▶ _요구 사항_
아래 기록에서 "Image resolution: width=1485" 부분이 들어 있는 줄에서 시작해 "coord(1266,365)" 부분이 들어 있는 줄에서 멈추고, 양 끝 줄을 포함해 그대로 다시 적으세요. 그림은 답에 넣지 마세요.

▶ _제공된 기록_

════════════════

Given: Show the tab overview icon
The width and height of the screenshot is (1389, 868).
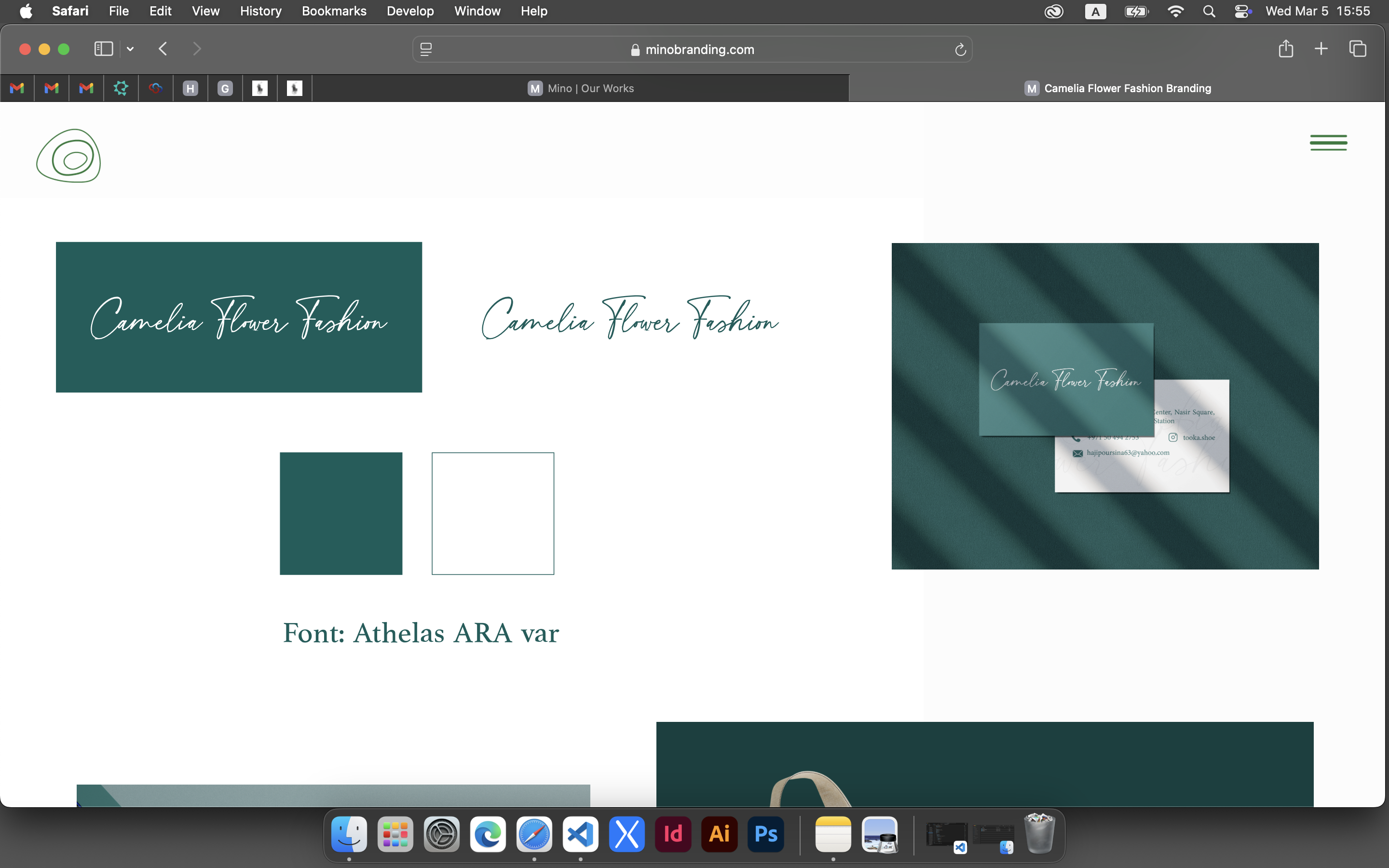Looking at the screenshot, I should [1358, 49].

════════════════

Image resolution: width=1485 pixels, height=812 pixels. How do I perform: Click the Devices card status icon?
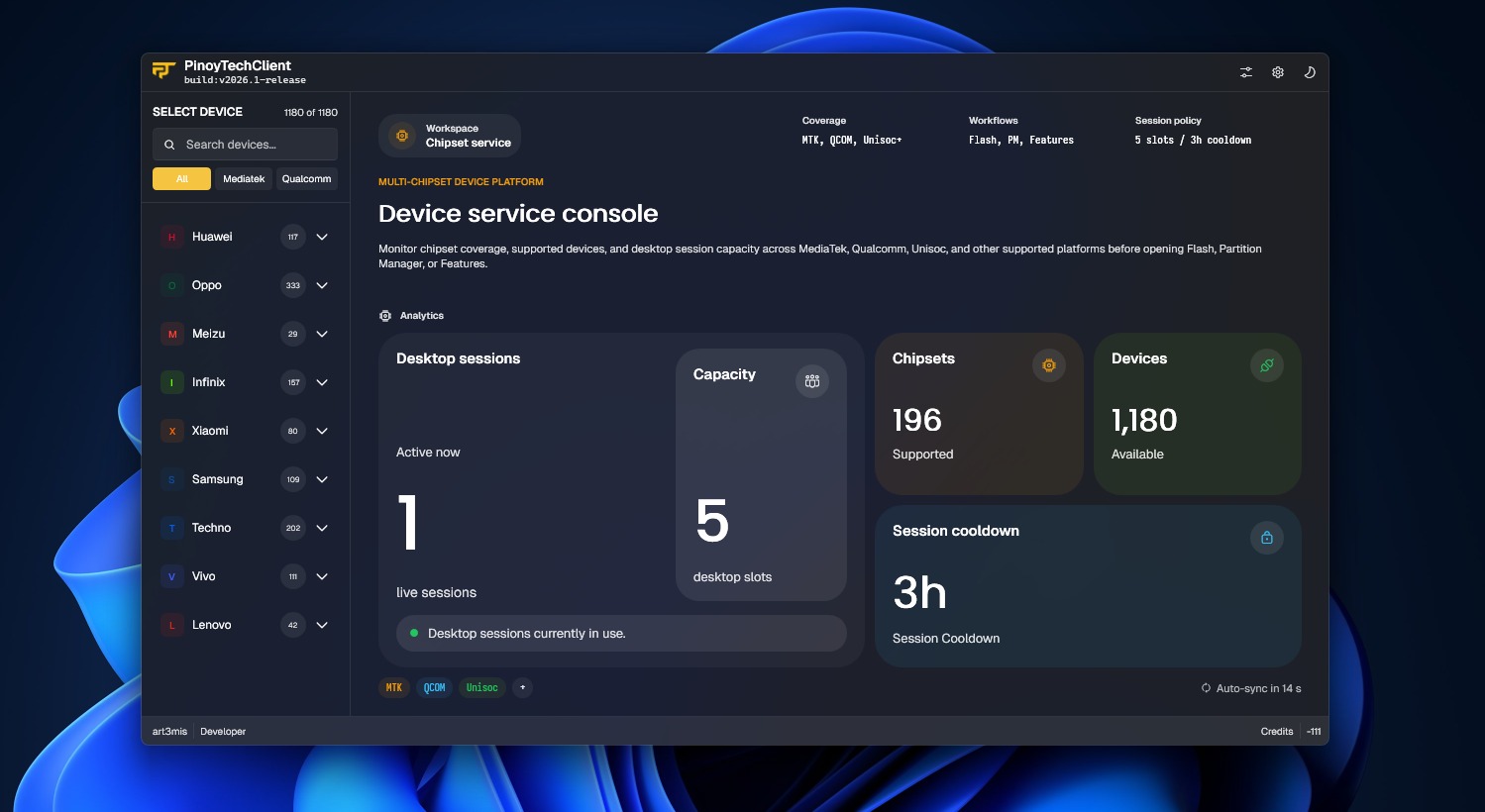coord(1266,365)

════════════════

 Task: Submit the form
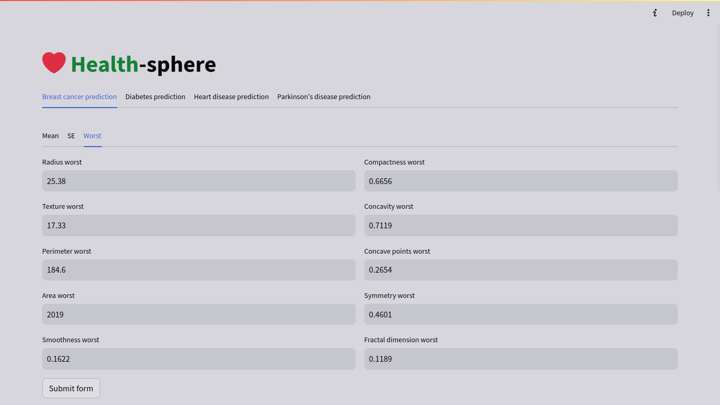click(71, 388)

════════════════

▶ _연습 정답_
Image resolution: width=1485 pixels, height=812 pixels. How do I perform: Click the Devices card status icon?
coord(1266,365)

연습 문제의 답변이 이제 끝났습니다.